Sydney Pollack (1934-2008): R.I.P.

The loss of a  prolific and prodigious talent like Sydney Pollack saddens me.  He directed and/or produced so many of my favorite films — and probably some of yours, too.  To name a few: The Swimmer (1968) based on John Cheevers’ stellar short story;  They Shoot Horses, Don’t They? (1969);  The Way We Were (1973);  Three Days of the Condor (1975);  Absence of Malice (1981);  Tootsie (1982);  Out of Africa (1985); The Firm (1993);  Sense and Sensibility (1995);  Cold Mountain (2003);  and The Interpreter (2005).  His most recent movie, Recount, premiered on HBO on May 25th, the day before his death.  The name of Pollack associated with any film virtually assured my enjoyment.

Little wonder Pollack created movies I love.  He admired the same classic films that I do:  Casablanca, The Conformist, La Grande Illusion, The Leopard, The Seventh Seal and Sunset Boulevard.  He loved Citzen Kane, too.  (I’m sure I’d love it if I could just stay awake through it — tried a half-dozen times so far and still trying.  The first few minutes of the film invariably put me in a trance and send me deep into delta brain wave sleep.)

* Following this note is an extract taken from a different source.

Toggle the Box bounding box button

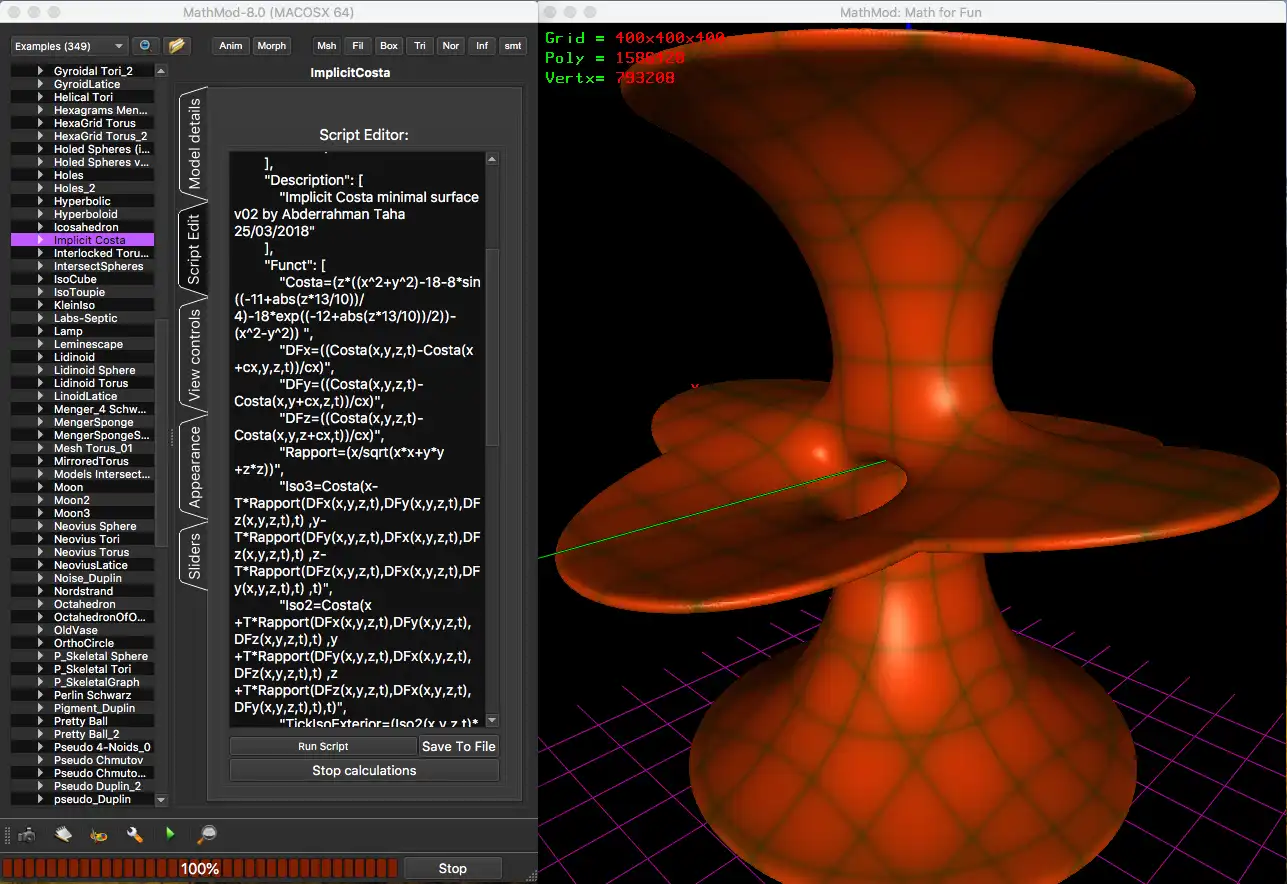tap(389, 46)
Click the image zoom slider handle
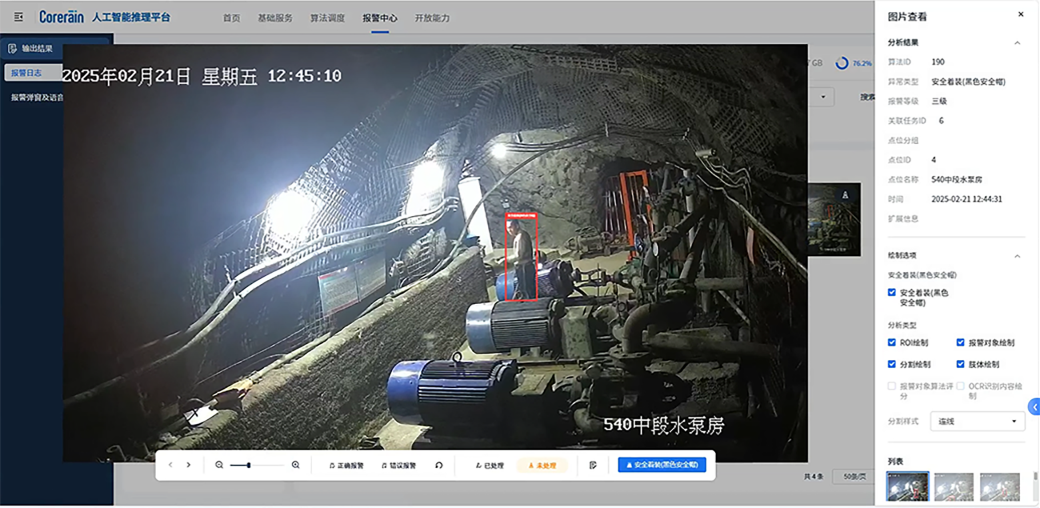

Pollack was also a marvelous actor — as well he should be, having studied at the prestigious Neighborhood Playhouse in NYC in the 1950s.  Who can forget his small but hilarious role as the agent of Dustin Hoffman’s character, the difficult actor Michael Dorsey, in Tootsie?  Nobody will work Dorsey in either Hollywood or New York.  Why?  Because while playing a beefsteak tomato in a commercial, Dorsey wouldn’t follow the script and sit down.  Dorsey:  “I couldn’t!  Beefsteak tomatoes don’t sit down!  It isn’t logical!”  Pollack as his agent: “Beefsteak tomatoes can’t move!  They don’t have any logic!”

Gotta love it.

I’ll really miss you, Sydney.  Who will makes movies for me (and for so many others) to love now?